• [WHAT IS EXPECTED] Rewrite everything from the line containing "Given: Open Search magnifier icon in sidebar" down to the line containing "Looking at the", replacing "magnifier" with "magnifying glass" and changing nothing else. Omit the pictures.

• [TASK INPUT]
-- -- --

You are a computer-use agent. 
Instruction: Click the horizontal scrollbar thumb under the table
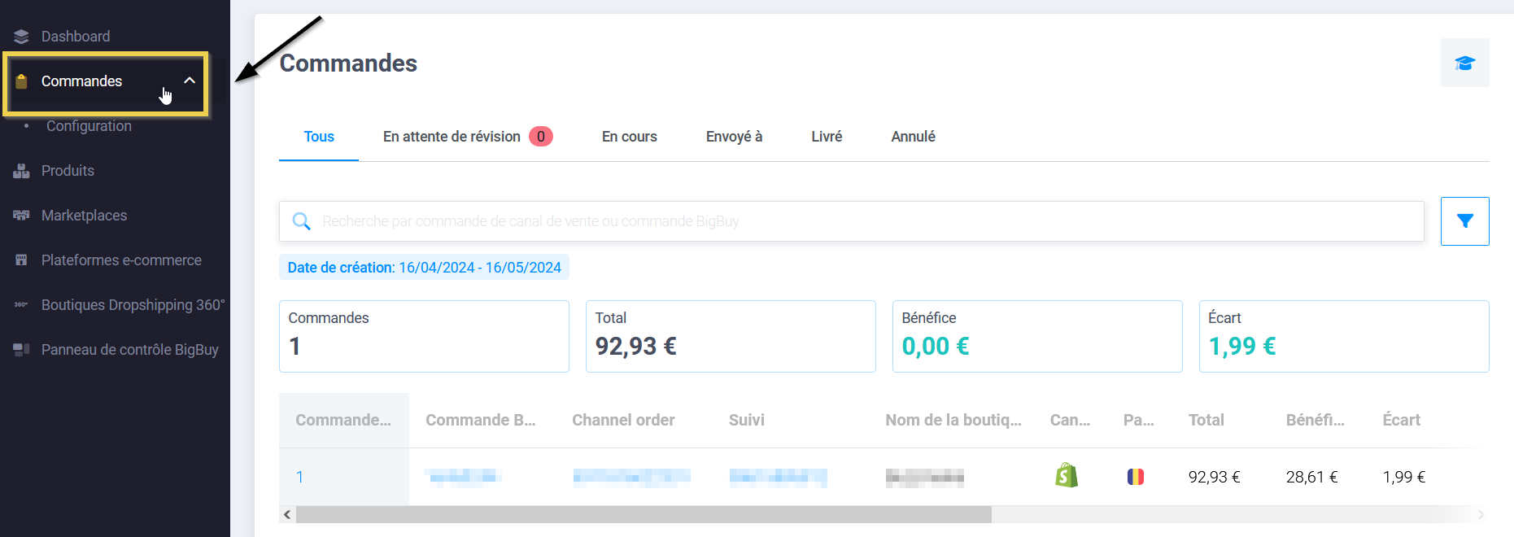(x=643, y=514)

-- -- --

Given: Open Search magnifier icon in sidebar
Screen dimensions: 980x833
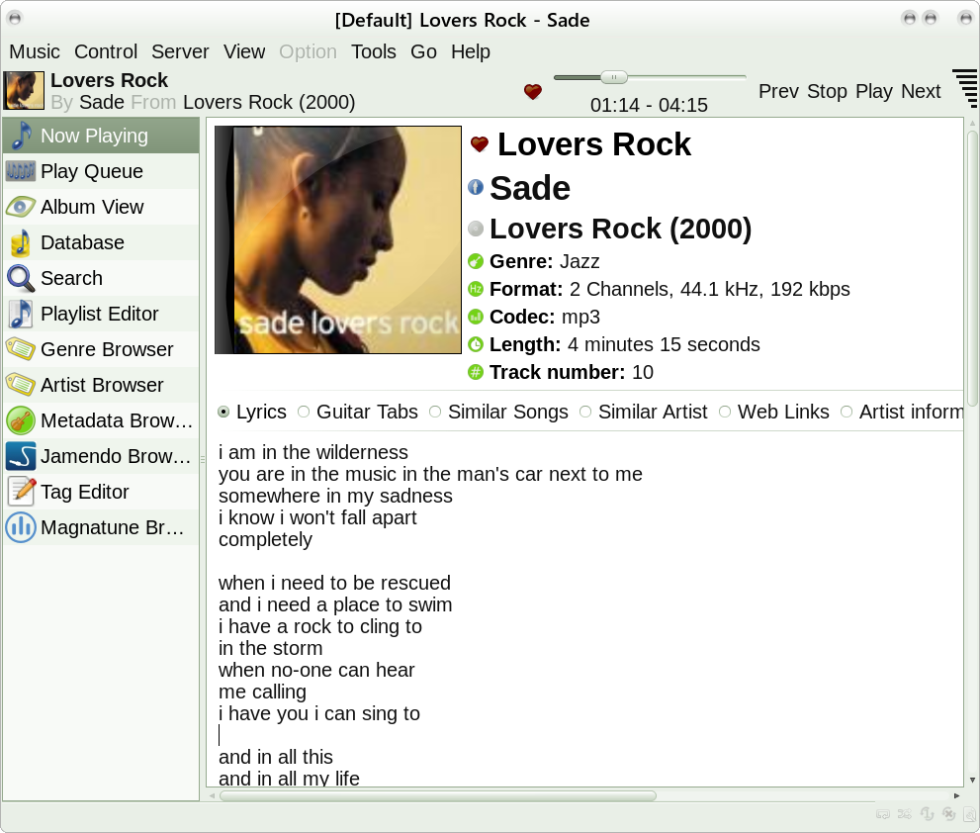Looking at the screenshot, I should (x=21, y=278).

-- -- --

• [EXERCISE SOLUTION]
Given: Open Search magnifying glass icon in sidebar
Screen dimensions: 980x833
Looking at the screenshot, I should (x=21, y=278).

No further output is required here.